Bruxelles, 24/01/2003 (Agence Europe) - La France poursuit sa campagne pour obtenir une réduction de la TVA sur la restauration, dans le cadre de la révision de la directive sur les dérogations de TVA pour les services à forte intensité de main-d'œuvre qui devrait être lancée en mars. Elle vient de transmettre à la Commission européenne un mémorandum sur l'application d'un taux réduit de TVA pour la restauration. La ministre française déléguée aux affaires européennes, Noëlle Lenoir, s'est entretenue du sujet jeudi à Berlin avec le secrétaire d'Etat allemand aux finances, Karl Diller. Elle annonce dans un communiqué que dans les prochains jours, elle poursuivra ses démarches en remettant le mémorandum de la France à ses homologues italien, britannique et suédois.
Selon ce mémorandum, si la TVA passe de 19,6% actuellement à 5,5%, quelque 40.000 emplois pourraient être créés à terme dans "un secteur essentiel en termes d'aménagement du territoire et d'insertion sociale." Le gouvernement français rappelle qu'il ne s'agira pas d'une exception, puisque huit Etats membres taxent déjà la restauration à des taux réduits.
Les syndicats français de la restauration réunis au sein du "Club TVA" ont soutenu la démarche française, au cours d'une conférence de presse à Paris. Le fondateur du Club, Jacques Borel, a estimé que la perte fiscale serait de 3 milliards d'euros pour l'Etat français, mais "si l'on tient compte des effets induits, elle serait réduite à une somme de 260 à 350 millions d'euros". Une estimation contestée par un collectif d'économistes qui a fait valoir sa position à Paris. Selon ce collectif, la réduction de la TVA n'amènerait la création que de 10.000 emplois tout en représentant une perte de 4,1 milliards d'euros pour les finances publiques. Parallèlement, la réduction des prix pour les consommateurs ne serait que de 4%.

» **CONSIGNE**:
Relevez chaque personne nommée dans l'extrait sur la TVA dans la restauration, avec la fonction que le texte lui attribue.

» **DONNÉES SOURCES**:
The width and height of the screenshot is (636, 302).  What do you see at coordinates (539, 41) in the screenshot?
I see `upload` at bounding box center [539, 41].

» **RÉSULTAT**:
- Noëlle Lenoir : ministre française déléguée aux affaires européennes
- Karl Diller : secrétaire d'Etat allemand aux finances
- Jacques Borel : fondateur du Club TVA